## Exercise requirements
Copy verbatim the stretch of items from the line containing "Open the Store Basic Info Airtable node" through the line containing "coord(18,124)", both lines included.

## Source data
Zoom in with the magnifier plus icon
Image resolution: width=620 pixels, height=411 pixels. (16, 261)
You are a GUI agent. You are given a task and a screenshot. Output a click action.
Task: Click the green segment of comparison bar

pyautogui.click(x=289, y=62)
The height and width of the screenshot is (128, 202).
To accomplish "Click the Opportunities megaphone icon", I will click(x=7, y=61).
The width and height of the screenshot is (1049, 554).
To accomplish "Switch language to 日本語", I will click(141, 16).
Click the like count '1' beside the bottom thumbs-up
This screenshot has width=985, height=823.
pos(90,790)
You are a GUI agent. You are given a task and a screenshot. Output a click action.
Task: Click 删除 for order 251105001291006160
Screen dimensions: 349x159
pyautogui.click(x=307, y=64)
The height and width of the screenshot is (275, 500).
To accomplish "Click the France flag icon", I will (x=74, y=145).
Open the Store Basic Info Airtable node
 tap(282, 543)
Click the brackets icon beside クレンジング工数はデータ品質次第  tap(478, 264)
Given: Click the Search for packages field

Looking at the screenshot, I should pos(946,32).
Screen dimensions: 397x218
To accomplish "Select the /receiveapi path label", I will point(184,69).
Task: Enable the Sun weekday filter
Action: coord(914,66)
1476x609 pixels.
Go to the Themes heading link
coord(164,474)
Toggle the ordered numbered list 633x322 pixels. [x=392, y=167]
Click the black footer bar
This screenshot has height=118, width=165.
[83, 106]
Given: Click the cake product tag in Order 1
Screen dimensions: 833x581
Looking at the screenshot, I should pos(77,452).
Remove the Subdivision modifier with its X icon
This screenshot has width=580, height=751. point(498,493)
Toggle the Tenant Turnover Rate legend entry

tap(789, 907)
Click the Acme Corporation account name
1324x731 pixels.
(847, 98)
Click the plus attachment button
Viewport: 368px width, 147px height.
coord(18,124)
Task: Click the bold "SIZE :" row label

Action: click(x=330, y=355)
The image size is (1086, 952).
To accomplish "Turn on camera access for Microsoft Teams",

## Task answer
Open the Store Basic Info Airtable node
 tap(282, 543)
Click the brackets icon beside クレンジング工数はデータ品質次第  tap(478, 264)
Given: Click the Search for packages field

Looking at the screenshot, I should pos(946,32).
Screen dimensions: 397x218
To accomplish "Select the /receiveapi path label", I will point(184,69).
Task: Enable the Sun weekday filter
Action: coord(914,66)
1476x609 pixels.
Go to the Themes heading link
coord(164,474)
Toggle the ordered numbered list 633x322 pixels. [x=392, y=167]
Click the black footer bar
This screenshot has height=118, width=165.
[83, 106]
Given: Click the cake product tag in Order 1
Screen dimensions: 833x581
Looking at the screenshot, I should pos(77,452).
Remove the Subdivision modifier with its X icon
This screenshot has width=580, height=751. point(498,493)
Toggle the Tenant Turnover Rate legend entry

tap(789, 907)
Click the Acme Corporation account name
1324x731 pixels.
(847, 98)
Click the plus attachment button
Viewport: 368px width, 147px height.
coord(18,124)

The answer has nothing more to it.